Viterbo – Riceviamo e pubblichiamo – Apprendo oggi sulla stampa, le dichiarazioni del consigliere Ubertini su quanto dichiarato dal sindaco relativamente alle decisioni di chiudere le scuole, e poter verificare la loro agibilità, nonché l’intenzione di stanziare fondi di bilancio per gestire l’emergenza data dal forte sisma.
Non mi stupisce ne il contenuto, tantomeno il suo tono, perché a questo ci siamo abituati in quanto purtroppo è un copione dei consigli comunali.
Sul contenuto, mi viene da chiedere al collega, che tanto si sta tormentando, come avrebbe agito lui e alcuni dei suoi colleghi.
Cita testualmente: ” Si creano allarmismi perché si chiudono le scuole?
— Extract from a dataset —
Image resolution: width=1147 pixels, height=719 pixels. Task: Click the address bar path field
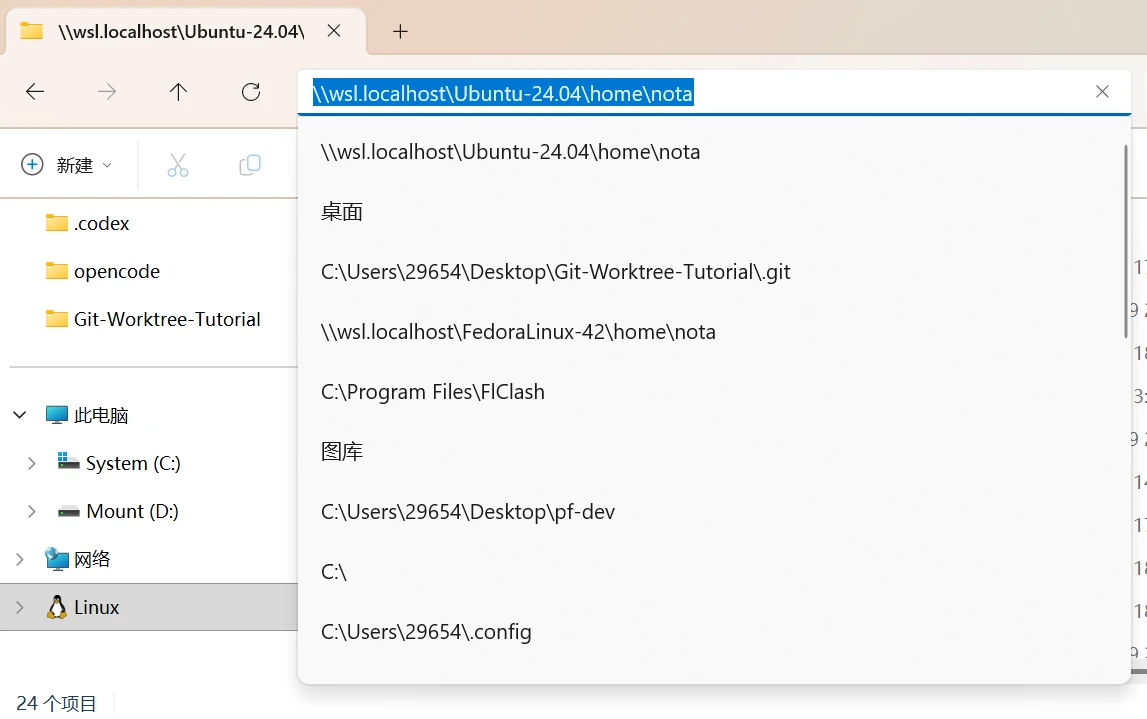(700, 93)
Non è adeguato chiuderle per una settimana? Se gli accertamenti dovessero dare esito di strutture a rischio, si potrebbe fare ben poco per mancanza di fondi ”
Caro consigliere Ubertini, credo che tutti questi interrogativi lo abbiano un po’ confuso. I nostri bambini e ragazzi, non hanno una colorazione politica, ed è obbligo del sindaco, della giunta e di tutti tutelarne l’incolumità.
Anzi, se vogliamo essere precisi è obbligo di tutti noi amministratori, lei compreso, preoccuparci per prevenire, anziché mettere a repentaglio intere scolaresche.
Le tolgo subito un dubbio: non abbiamo tesoretti nascosti, ma di fronte a questo tipo di emergenze, i fondi vanno trovati in qualsiasi modo.
Ora mi sorge un dubbio: stiamo cercando di agire per il meglio e lei ci perde il sonno. Cosa sarebbe accaduto se non ci fossimo mossi?
Mi creda essere accusati sia se si fa, sia se non si fa, sta diventando stucchevole, e forse è meglio se la notte riposa sereno.